● **PROBLEM TO SOLVE**
Exactly the lines from the line containing "Select the package-lock.json file" through the final line of the entries below must be returned, and only those, without pictures.
----- RECORDS FOR THIS TASK -----
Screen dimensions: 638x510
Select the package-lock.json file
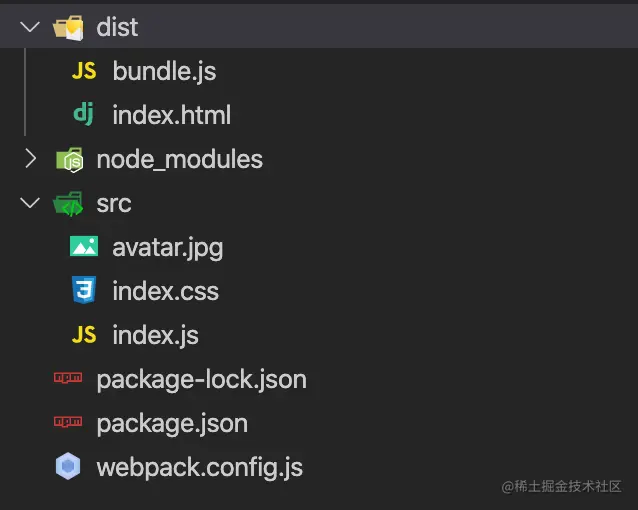point(201,380)
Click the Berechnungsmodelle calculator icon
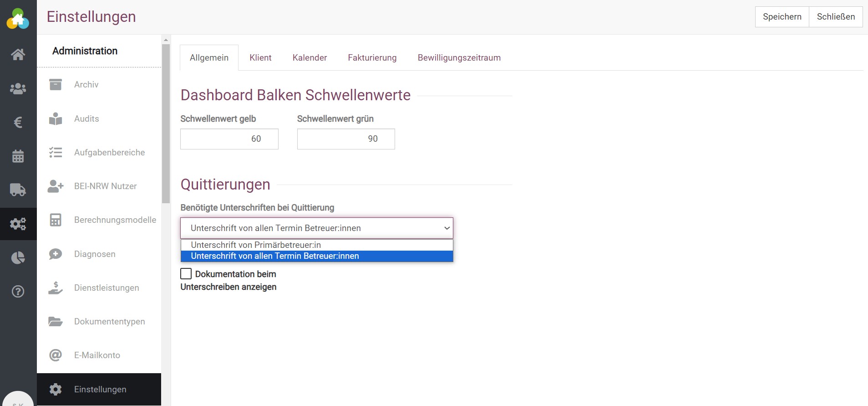 [56, 220]
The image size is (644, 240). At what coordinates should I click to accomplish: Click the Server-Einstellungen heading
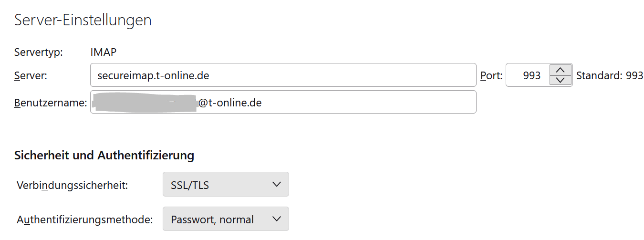click(x=83, y=20)
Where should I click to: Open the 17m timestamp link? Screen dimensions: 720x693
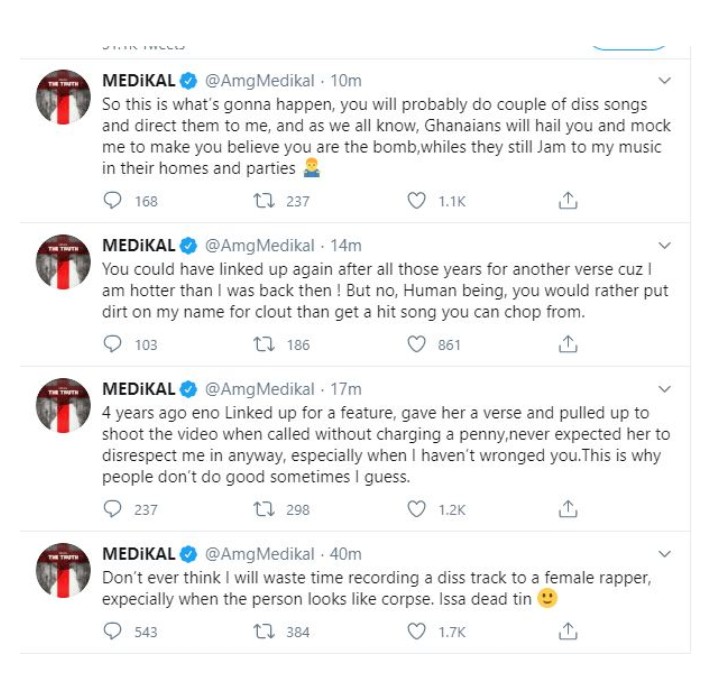[345, 389]
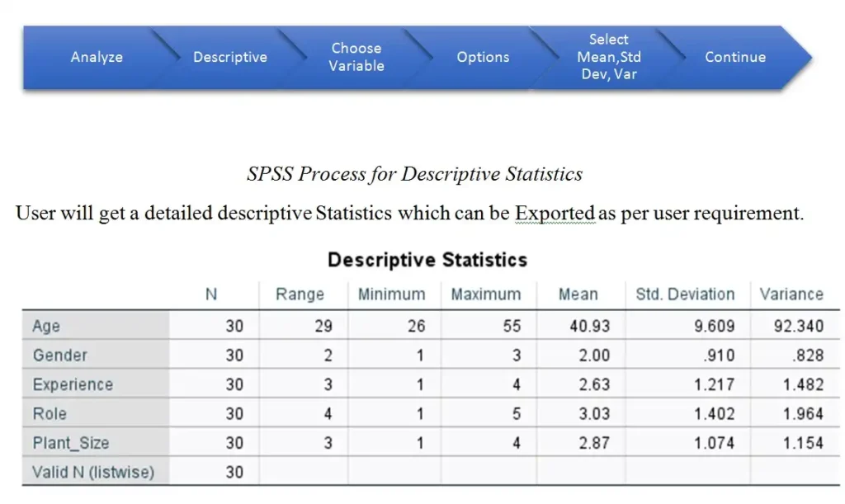Click the Analyze chevron step
This screenshot has width=845, height=504.
click(97, 57)
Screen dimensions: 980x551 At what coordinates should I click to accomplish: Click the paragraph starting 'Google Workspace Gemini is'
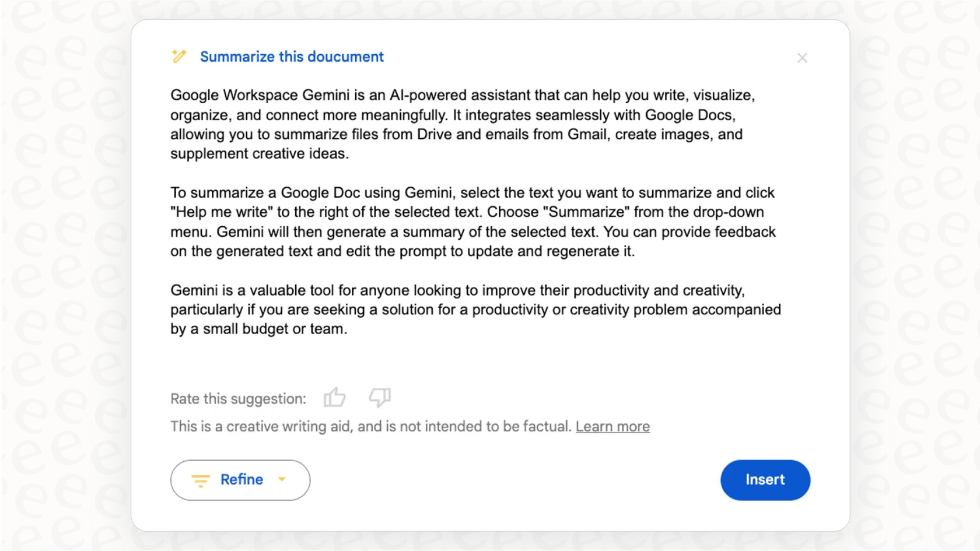[x=462, y=124]
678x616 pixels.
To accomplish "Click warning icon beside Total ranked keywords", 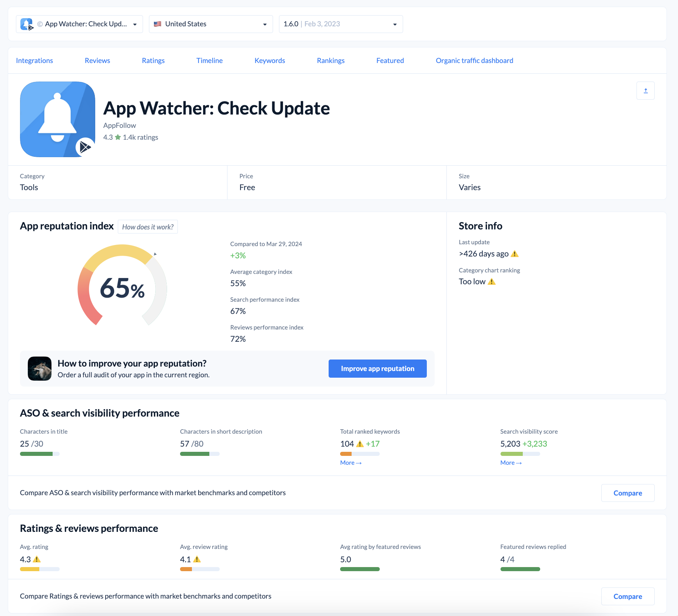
-----
● **PROBLEM SOLUTION**
Select the package-lock.json file
point(201,380)
Click the Berechnungsmodelle calculator icon
 [56, 220]
The image size is (644, 240). At what coordinates should I click to accomplish: Click the Server-Einstellungen heading
click(x=83, y=20)
Where should I click to: Open the 17m timestamp link? Screen dimensions: 720x693
[345, 389]
Click the Analyze chevron step
This screenshot has width=845, height=504.
click(97, 57)
Screen dimensions: 980x551 At what coordinates should I click to accomplish: Click the paragraph starting 'Google Workspace Gemini is'
[x=462, y=124]
678x616 pixels.
To accomplish "Click warning icon beside Total ranked keywords", 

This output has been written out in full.